June 26, 2019

EU member states to give more priority to investigating genocide and war crimes

EU Member States are giving more priority to investigating genocide and war crimes. The number of new cases rose by a third over the last three years, with 1 430 new investigations launched in 2018. This stark increase was one of the major topics of the discussion held on May 23rd, 2019, on the occasion of the 4th EU Day against Impunity for Genocide, Crimes against Humanity and War Crimes. The discussion was organised by Eurojust, the Romanian EU Council Presidency, the European Commission, and the Genocide Network, on the occasion of the 70th anniversary of the adoption of the four Geneva Conventions. Eurojust, the EU’s Judicial Cooperation Unit, hosts the Secretariat of the Genocide Network, which started its work exactly 15 years ago.

Ahead of the event, Eurojust’s President Ladislav Hamran welcomed the sense of responsibility showed by EU member states, stressing the importance of the EU in the fight against genocide and war crimes.

In 2018, a total number of 2 943 cases regarding genocide, crimes against humanity and war crimes were pending or ongoing, which is the highest number documented since the creation of the Genocide Network. These cases concern crimes committed worldwide.

The Genocide Network provides a forum for practitioners to exchange information on ongoing cases and share expertise and best practice for the investigation and prosecution of perpetrators of international crimes. Further, the Genocide Network is dedicated to raising awareness of the crimes of genocide, crimes against humanity and war crimes, thus proving the EU’s commitment to fighting impunity of suspected war criminals.

Since the establishment of the Genocide Network, increased action has been taken in the area of international criminal justice. Eurojust, Europol and EU Member States deal with these crimes as key priorities and are stepping up their efforts as well. Moreover, the new legal basis of Eurojust provides it with more power to engage in fighting impunity and bring to justice perpetrators of these crimes.

In 2016, 1 073 new investigations into international crimes were initiated in the 28 EU Member States. This figure rose to 1 233 in 2017, with a further increase to 1 430 in 2018. This trend shows not only the commitment of more and more EU Member States to join the common fight against these crimes, but also the rising impact of armed conflicts in the proximity of the European Union.

With regard to Syria, for instance, France and Germany serve as an example by having set up a joint investigation team (JIT) for war crimes and crimes against humanity committed by the regime in this country. The JIT is financially and operationally supported by Eurojust, showing the strong effort made by the European Union to target impunity.

The event of May 23rd started with a word of welcome from Eurojust President Mr Ladislav Hamran, who stressed the importance of holding accountable the perpetrators of genocide, war crimes, and crimes against humanity, praising the cooperation between Eurojust and Genocide Network in this regard.

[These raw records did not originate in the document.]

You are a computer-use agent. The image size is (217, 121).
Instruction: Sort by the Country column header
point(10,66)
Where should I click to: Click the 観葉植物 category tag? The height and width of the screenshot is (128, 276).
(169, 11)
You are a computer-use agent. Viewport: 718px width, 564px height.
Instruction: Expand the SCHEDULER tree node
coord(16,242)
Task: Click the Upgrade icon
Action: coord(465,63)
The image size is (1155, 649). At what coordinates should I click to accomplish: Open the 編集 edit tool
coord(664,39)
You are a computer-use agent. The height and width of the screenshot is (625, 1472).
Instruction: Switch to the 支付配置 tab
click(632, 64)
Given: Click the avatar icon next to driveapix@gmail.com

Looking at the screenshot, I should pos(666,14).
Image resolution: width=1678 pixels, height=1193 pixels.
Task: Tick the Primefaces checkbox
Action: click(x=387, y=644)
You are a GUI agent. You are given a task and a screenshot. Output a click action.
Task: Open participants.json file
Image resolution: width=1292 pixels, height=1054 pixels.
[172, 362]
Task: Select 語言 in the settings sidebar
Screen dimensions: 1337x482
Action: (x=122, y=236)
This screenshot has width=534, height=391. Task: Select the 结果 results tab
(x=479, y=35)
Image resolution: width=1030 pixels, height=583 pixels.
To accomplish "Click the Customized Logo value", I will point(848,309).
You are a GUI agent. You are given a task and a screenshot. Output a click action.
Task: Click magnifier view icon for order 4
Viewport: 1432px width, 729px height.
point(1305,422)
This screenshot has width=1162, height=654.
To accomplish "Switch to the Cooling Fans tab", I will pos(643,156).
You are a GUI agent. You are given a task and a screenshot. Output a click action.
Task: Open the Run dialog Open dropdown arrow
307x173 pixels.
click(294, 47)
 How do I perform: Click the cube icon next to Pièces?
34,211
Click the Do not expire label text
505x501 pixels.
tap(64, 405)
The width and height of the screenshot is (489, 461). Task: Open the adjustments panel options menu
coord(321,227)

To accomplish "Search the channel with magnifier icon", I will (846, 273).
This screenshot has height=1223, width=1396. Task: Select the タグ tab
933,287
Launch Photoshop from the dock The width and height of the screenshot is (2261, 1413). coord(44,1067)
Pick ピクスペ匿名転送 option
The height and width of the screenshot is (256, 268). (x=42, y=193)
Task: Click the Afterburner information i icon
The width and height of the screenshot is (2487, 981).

Eurojust’s President Ladislav Hamran.

The opening speech was then delivered by HE Ms Ana Birchall, Deputy Prime Minister of Romania and acting Minister of Justice. Her remarks were then followed by those of Mr Ferd Grapperhaus, Dutch Minister of Justice and Security, and Ms Fatou Bensouda, Prosecutor at the International Criminal Court (ICC) in The Hague, as well as by a video message of Ms Vera Jurová, European Commissioner for Justice, Consumers and Gender Equality.

Addressing the audience, Minister Grapperhaus welcomed the Dutch government’s commitment to ensure justice in addressing cases of crimes against humanity. He also welcomed the progress made by EU member states in this regard, expressing his wish to make further progress on this path.

These keynote speeches were then followed by a panel discussion with: HE Mr Mika-Markus Leinonen, Ambassador and EU Liaison Officer in The Hague for the European External Action Service; Ms Olympia Bekou, professor of public international law and head of the International Criminal Justice Unit of the University of Nottingham, UK; Ms Nicole Vogelenzang, head of the International Crimes Unit, National Prosecution Office, the Netherlands; Ms Iulia Motoc, judge at the European Court for Human Rights, Strasbourg; and Ms Virginie Amato, Europe regional coordinator, Coalition for the ICC. The panel was moderated by HE Ms Brândușa Predescu, Romanian Ambassador to the Netherlands.